PROBLEMS:
1. Answer these questions using the text on cannabis in the Netherlands:
(a) Where is the sale of small amounts of cannabis tolerated?
(b) About how much marijuana does the Netherlands grow each year?
(c) Which five US states does the text name?
2. Carry on the text about cannabis in the Netherlands, picking up after its last sentence.

DOCUMENT:
++++++++++

It breaks down like this: it's legal to buy it, it's legal to own it, and if you're the proprietor of a hash bar, it's legal to sell it. It's legal to carry it, but that doesn't really matter 'cause get a load of this, all right? If you get stopped by the cops in Amsterdam, it's illegal for them to search you. I mean, that's a right the cops in Amsterdam don't have.
Cannabis is illegal in the Netherlands. Only the sale of small amounts of cannabis is tolerated in licensed coffeeshops. The problem with this system is that coffeeshops need to buy what they sell illegally on the black market.
Where do they go to get it? Amsterdam is my favorite yearly visit to enjoy some chilled coffee shops and eat BLT but I guessed it was grown in the Netherlands by "turning a blind eye". Growing so much at such a high quality, I can't imagine folk are importing it. I hope to live in Amsterdam some day after I win the lottery :D
> Growing so much at such a high quality, I can't imagine folk are importing it.
No, the Netherlands grows its marijuana domestically (and exports about half of what is grown domestically).
But to be honest, it's not a huge amount. The Netherlands grows about 270,000 kg of marijuana annually. To put that into perspective, about 17,600,000 pounds are grown each year in just five US states (Washington, California, Tennessee, Kentucky, and Hawaii).

++++++++++

DATASET EXTRACT:
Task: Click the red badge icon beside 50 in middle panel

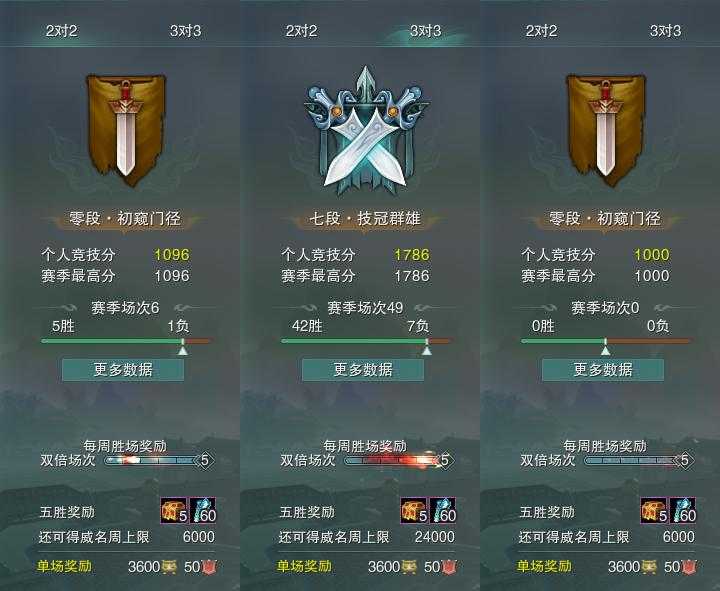Action: pos(450,567)
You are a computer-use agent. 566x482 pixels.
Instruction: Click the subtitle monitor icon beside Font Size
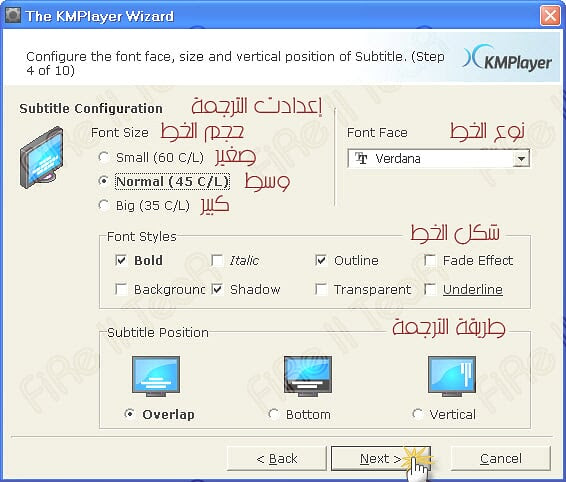(x=41, y=157)
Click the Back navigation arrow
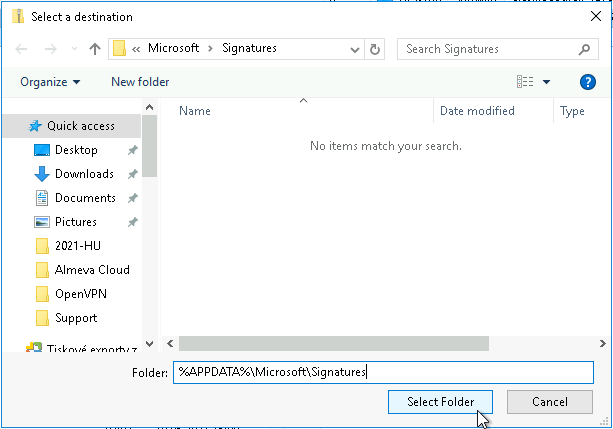The width and height of the screenshot is (613, 429). 22,49
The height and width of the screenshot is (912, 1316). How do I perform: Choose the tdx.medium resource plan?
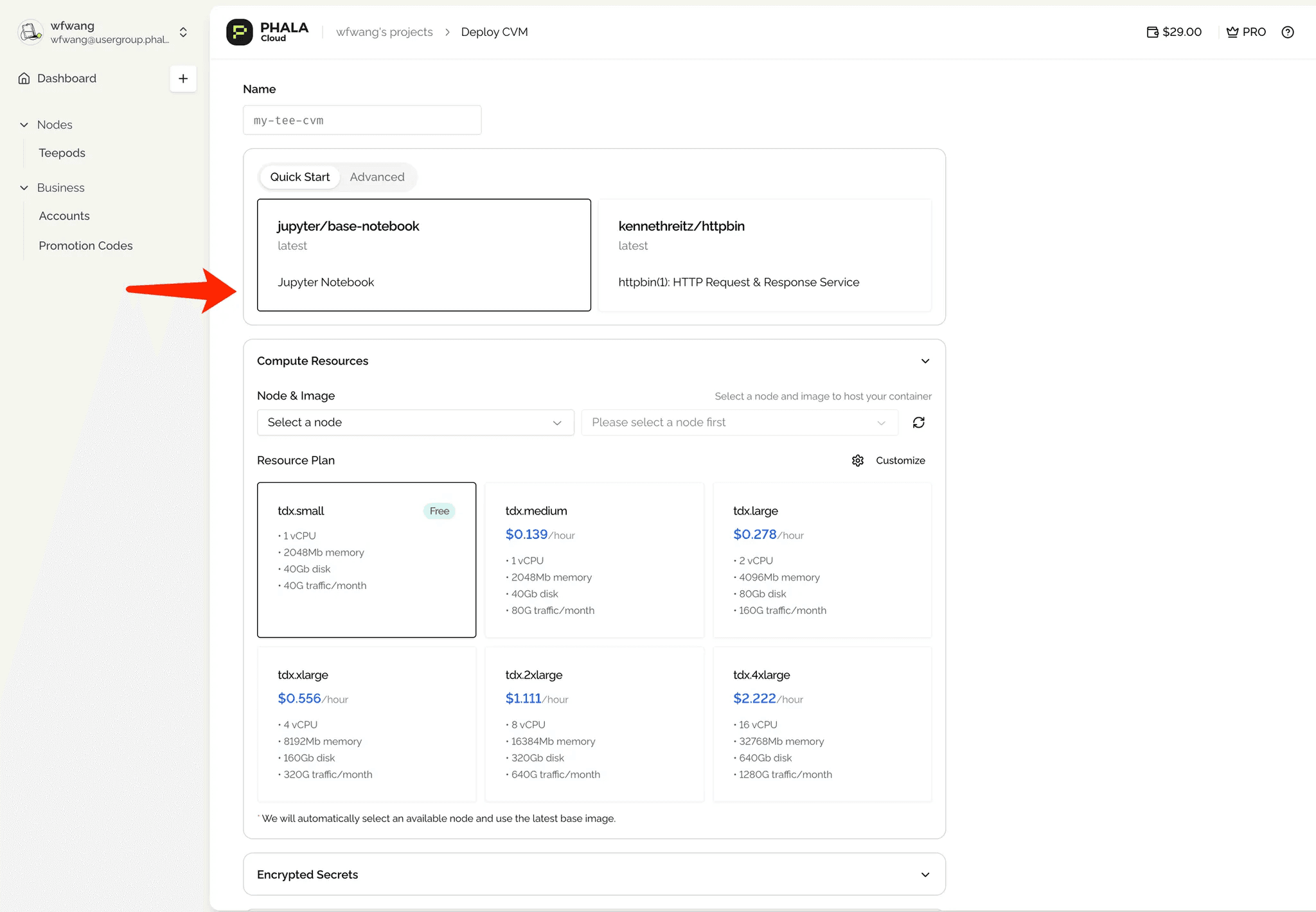594,559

++++++++++

RESPONSES IN ORDER:
1.
(a) In licensed coffeeshops.
(b) About 270,000 kg.
(c) Washington, California, Tennessee, Kentucky, and Hawaii.

2.
We do that in forests and cornfields. After a while we just check if they have be cleared yet by farmer or government. Dropping the seeds this way is cheap.
It is not even legal to trade. It is tolerated (but not quite legal) to trade and own small amounts (5g), and a coffee shop may have 300g in stock on their premises. The shop needs to acquire its weed in illegal, non-tolerated ways. This causes all kinds of problems and absurdities.
Despite our reputation, the Netherlands are now behind when it comes to legalization of marijuana.
Which, when you think about it, makes utterly no sense. They have to buy it from quasi-gangsters on the gray/black market. That puts regular shop owners in a perilous situation. Although I'm not that dramatic to realize that wholesale pot dealers in The Netherlands are probably more like regular businessmen rather than violent criminals. But still.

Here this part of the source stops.